La Rioja

EL EMPLEO NO ACELERA

El paro registrado en La Rioja se redujo el pasado mes hasta situarse en niveles que no se registraban desde hace ocho años. Es el octavo descenso mensual consecutivo y, en términos interanuales, descuenta 1.722 desempleados. A priori, y máxime contando el retraso de la campaña de la vendimia, se trata de unos indicadores que justificarían el tono complacido del Gobierno regional sobre «la tendencia consolidada».

Sin embargo, el descenso del paro no se está traduciendo en una generación neta de empleo. Respecto a septiembre del 2015, el número de cotizantes sólo creció en 32 personas y respecto al 2008, hay 10.173 afiliados menos. Es decir, se ha recuperado parte del empleo perdido a lo largo de la crisis, pero claramente de forma insuficiente. Y a ello hay que sumar que la contratación indefinida continuó bajo mínimos el pasado mes porque sólo representó seis de cada cien acuerdos suscritos en la comunidad.

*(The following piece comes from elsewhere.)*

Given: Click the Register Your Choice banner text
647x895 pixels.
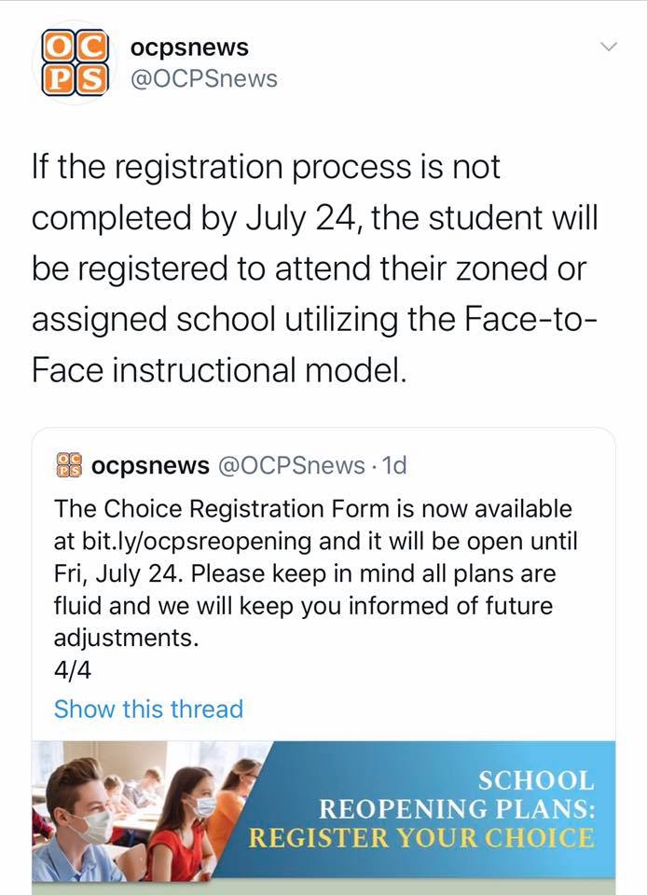Looking at the screenshot, I should coord(421,838).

Estas dos últimas variables del mercado laboral -afiliación y contratos- son las que les permitieron a los sindicatos sostener ayer un diagnóstico tan pesimista en contraste con el mantenido por el Ejecutivo. La patronal, por su parte, fue más moderada y medida en su valoración, lo que no le impidió alertar de la debilidad de la recuperación.

Que el ritmo de creación de empleo no acelere y que el que se cree no sea de calidad es enormemente preocupante. A corto plazo, porque de ello depende la reactivación del consumo de las familias, que sigue agazapado y temeroso. Y a largo, porque continúa sometiendo a un peligroso jaque al sistema público de pensiones.